TAREA REQUERIDA 1: Reescribe los registros desde la línea que contiene "Report a Problem (148, 1058)" hasta la que contiene "Home (164, 308)", ambas incluidas. Sustituye "Check availability" por "Check stock" y deja todo lo demás sin cambios.
TAREA REQUERIDA 2: Continúa el testimonio de José Manuel de León a partir de su última oración.

SECCIÓN DEL DOCUMENTO:
——
José Manuel de León

Nací en Vizcaya, España, el 9 de abril de 1925. A los once años perdí a mi padre, víctima de la guerra civil. Unos tíos, sinceros pero engañados, me encaminaron a estudiar para el sacerdocio. Fui ordenado sacerdote el 24 de septiembre de 1949. Aunque había trabajado durante ocho años en España enseñando a los jóvenes, yo mismo necesitaba paz. A pesar de todos los votos de pobreza, castidad y obediencia, y de las interminables oraciones y confesiones, no lograba resolver la angustia de mi alma.

Observaba con conciencia escrupulosa incontables reglas y prescripciones, recibía los sacramentos y practicaba las ceremonias, todo sin conocer a Cristo como Salvador y sin siquiera desear leer la Palabra de Dios. Por otra parte, no podía enseñar lo que ignoraba. Por supuesto, nunca se me ocurrió pensar que estaba practicando un ministerio contrario a las Santas Escrituras.

Dios en su misericordia me guía

Mientras, fui asignado a la parroquia “Nuestra Señora de los Remedios” en Rocha, Uruguay, en la condición de Párroco Coadjutor. Cumplí mi misión fielmente, pero sin encontrar el remedio para mis problemas.

Jamás había hablado con cristianos evangélicos (o protestantes como se los llamaba generalmente) ni deseado convertirme en uno de ellos. Sin embargo, Dios me estaba guiando en su misericordia. En septiembre de 1958, conocí a dos mujeres evangélicas que venían de Buenos Aires cuya conversación dejó en mi alma una agradable impresión. Oraban a Dios con confianza y tenían un conocimiento cabal de su Palabra. Me preguntaron si era salvo. Les dije que esperaba salvarme por los méritos de Jesús y mis propias buenas obras. Me respondieron que “justificados, pues, por la fe, tenemos paz para con Dios” y que “la sangre de Jesucristo su Hijo nos limpia de todo pecado” (1 Juan 1:7).
——
REGISTROS:
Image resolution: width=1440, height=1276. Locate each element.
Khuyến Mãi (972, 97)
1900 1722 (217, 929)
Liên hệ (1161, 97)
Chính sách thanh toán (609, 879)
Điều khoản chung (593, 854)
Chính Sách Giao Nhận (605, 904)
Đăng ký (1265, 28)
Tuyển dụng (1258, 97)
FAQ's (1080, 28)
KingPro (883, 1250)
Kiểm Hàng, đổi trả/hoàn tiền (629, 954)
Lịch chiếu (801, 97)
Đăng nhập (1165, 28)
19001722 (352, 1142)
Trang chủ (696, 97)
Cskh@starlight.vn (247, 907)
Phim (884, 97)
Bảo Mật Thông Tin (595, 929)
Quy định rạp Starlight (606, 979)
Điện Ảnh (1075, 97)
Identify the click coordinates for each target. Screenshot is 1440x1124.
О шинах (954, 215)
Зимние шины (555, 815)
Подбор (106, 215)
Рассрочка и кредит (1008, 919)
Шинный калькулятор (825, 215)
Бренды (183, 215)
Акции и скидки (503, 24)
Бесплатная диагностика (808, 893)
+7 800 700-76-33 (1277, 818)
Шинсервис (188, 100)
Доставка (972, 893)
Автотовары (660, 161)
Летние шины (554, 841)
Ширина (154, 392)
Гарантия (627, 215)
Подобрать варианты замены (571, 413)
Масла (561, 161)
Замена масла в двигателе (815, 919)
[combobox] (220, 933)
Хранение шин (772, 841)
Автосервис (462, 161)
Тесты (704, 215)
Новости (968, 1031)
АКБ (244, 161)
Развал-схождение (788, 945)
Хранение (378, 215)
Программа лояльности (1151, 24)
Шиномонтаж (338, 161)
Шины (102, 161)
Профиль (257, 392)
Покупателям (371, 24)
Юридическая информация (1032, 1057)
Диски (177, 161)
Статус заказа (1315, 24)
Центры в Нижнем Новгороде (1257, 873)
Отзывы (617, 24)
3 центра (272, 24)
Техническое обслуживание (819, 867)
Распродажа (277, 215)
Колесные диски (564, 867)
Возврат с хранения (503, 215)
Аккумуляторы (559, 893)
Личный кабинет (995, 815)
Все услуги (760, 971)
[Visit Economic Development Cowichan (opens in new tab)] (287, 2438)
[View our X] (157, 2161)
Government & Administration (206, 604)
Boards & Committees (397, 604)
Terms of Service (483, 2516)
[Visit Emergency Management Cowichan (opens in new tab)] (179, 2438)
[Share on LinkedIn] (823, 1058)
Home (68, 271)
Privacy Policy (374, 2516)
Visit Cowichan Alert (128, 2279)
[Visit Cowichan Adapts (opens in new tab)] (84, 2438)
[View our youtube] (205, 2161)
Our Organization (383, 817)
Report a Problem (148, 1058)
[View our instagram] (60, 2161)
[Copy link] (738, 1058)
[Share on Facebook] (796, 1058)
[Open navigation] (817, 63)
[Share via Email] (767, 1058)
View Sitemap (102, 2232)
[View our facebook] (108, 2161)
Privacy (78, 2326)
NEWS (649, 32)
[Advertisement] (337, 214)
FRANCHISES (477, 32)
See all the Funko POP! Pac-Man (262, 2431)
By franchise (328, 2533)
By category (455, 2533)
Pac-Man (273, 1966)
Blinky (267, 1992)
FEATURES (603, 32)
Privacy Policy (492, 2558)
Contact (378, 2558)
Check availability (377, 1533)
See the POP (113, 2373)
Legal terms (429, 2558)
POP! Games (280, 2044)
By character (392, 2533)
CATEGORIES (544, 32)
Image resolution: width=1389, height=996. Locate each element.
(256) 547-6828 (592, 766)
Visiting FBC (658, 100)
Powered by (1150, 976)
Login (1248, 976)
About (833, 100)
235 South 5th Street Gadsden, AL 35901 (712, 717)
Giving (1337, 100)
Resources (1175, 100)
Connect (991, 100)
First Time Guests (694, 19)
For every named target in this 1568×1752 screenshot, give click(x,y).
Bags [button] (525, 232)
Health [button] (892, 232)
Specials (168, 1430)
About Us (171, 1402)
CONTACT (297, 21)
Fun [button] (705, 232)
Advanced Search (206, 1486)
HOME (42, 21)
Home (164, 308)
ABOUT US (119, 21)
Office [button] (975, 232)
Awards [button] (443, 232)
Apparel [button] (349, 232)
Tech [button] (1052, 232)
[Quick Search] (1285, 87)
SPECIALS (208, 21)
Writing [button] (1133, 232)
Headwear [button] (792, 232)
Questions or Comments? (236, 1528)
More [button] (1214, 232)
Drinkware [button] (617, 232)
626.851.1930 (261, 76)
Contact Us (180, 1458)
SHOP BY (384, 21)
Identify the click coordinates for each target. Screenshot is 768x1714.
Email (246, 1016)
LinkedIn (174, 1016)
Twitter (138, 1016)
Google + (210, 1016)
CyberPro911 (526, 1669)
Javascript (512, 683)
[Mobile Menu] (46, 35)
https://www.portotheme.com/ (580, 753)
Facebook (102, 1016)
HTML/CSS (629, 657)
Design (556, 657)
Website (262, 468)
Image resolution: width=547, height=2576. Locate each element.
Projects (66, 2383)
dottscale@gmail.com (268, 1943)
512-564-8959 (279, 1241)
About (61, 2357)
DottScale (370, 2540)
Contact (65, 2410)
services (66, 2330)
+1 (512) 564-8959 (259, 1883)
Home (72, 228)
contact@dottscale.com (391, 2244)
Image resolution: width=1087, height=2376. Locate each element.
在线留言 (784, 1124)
——
RESPUESTA CORRECTA 1:
Report a Problem (148, 1058)
[View our instagram] (60, 2161)
[Copy link] (738, 1058)
[Share on Facebook] (796, 1058)
[Open navigation] (817, 63)
[Share via Email] (767, 1058)
View Sitemap (102, 2232)
[View our facebook] (108, 2161)
Privacy (78, 2326)
NEWS (649, 32)
[Advertisement] (337, 214)
FRANCHISES (477, 32)
See all the Funko POP! Pac-Man (262, 2431)
By franchise (328, 2533)
By category (455, 2533)
Pac-Man (273, 1966)
Blinky (267, 1992)
FEATURES (603, 32)
Privacy Policy (492, 2558)
Contact (378, 2558)
Check stock (377, 1533)
See the POP (113, 2373)
Legal terms (429, 2558)
POP! Games (280, 2044)
By character (392, 2533)
CATEGORIES (544, 32)
Image resolution: width=1389, height=996. Locate each element.
(256) 547-6828 (592, 766)
Visiting FBC (658, 100)
Powered by (1150, 976)
Login (1248, 976)
About (833, 100)
235 South 5th Street Gadsden, AL 35901 (712, 717)
Giving (1337, 100)
Resources (1175, 100)
Connect (991, 100)
First Time Guests (694, 19)
For every named target in this 1568×1752 screenshot, give click(x,y).
Bags [button] (525, 232)
Health [button] (892, 232)
Specials (168, 1430)
About Us (171, 1402)
CONTACT (297, 21)
Fun [button] (705, 232)
Advanced Search (206, 1486)
HOME (42, 21)
Home (164, 308)

RESPUESTA CORRECTA 2:
Todo lo que ellas dijeron estaba citado en las Escrituras (Efesios 2:8, Romanos 5:1, 1 Juan 1:7). Yo les contesté que “esto lo entiende la iglesia en el sacrificio diario que ofrece la misa por nuestros pecados y por los muertos”. Las mujeres respondieron que “La iglesia romana y sus sacerdotes pueden decir muchas cosas, sin embargo la Biblia afirma que: ‘Pues donde hay remisión de éstos, no hay más ofrenda por el pecado’” (Hebreos 10:18).

Leyendo y predicando la Palabra de Dios

Inmediatamente escribí a amigos en España y les pedí que me enviaran dos traducciones de la Biblia, la católica de Nacar‐Colunga y la evangélica de Reina‐ Valera. No bien llegaron comencé a leerlas con avidez al ritmo de siete u ocho horas por día. Me aseguré de que los libros eran los mismos, pero diferían apenas en algunas palabras usadas por los traductores. La Palabra de Dios estaba revo‐

lucionando mi espíritu. Después de tres meses en esta verdadera „escuela de Dios”, viajé a Buenos Aires con el deseo de conocer personalmente a los evangélicos. Tres días, en los que asistí a los servicios y conversé con ellos, fueron suficientes para convencerme que las personas que disfrutaban de tanto gozo y paz, que oraban a Dios pidiendo siempre en nombre de Jesús, no podían estar erradas. Era imposible.

Al volver a Rocha no podía dejar de predicar la Biblia a los fieles de mi parroquia. Incluí en la misa de esos días la parábola del sembrador, la sanidad del ciego de Jericó, la tentación de Jesús en el desierto, etc. La oportunidad era buena para exhortar a la parroquia a leer las Escrituras. No ataqué ningún dogma católico romano y en mi espíritu mantenía firme la determinación de no atacar la Iglesia Católica Romana. Por entonces comprendía que estaba lejos de ser salvo. Además, me movían intereses personales.

Sin embargo, tuve una gran sorpresa cuando en el aniversario de mi llegada a Rocha (21 de febrero de 1959), el obispo me dijo que en vista de las acusaciones de que estaba predicando „como un protestante”, quedaba expulsado de la diócesis y debía volver a España.

Si hubiera predicado en contra de la doctrina cristiana, hubiera estado dispuesto a retractarme públicamente. Pero de acuerdo a la propia legislación de la iglesia, debía llegar una notificación a la parte acusadora antes de que pudieran imponerme una censura eclesiástica. Me restringieron en mis obligaciones. Aunque mi conciencia no me acusaba delante de Dios, me dirigí a la Nunciatura, pidiendo una nueva entrevista con el Obispo. Se mostró un poco más amable, pero yo mismo decidí dejar Rocha y después de nueve días de retiro espiritual tomé el oficio de sacerdote en Río de Janeiro.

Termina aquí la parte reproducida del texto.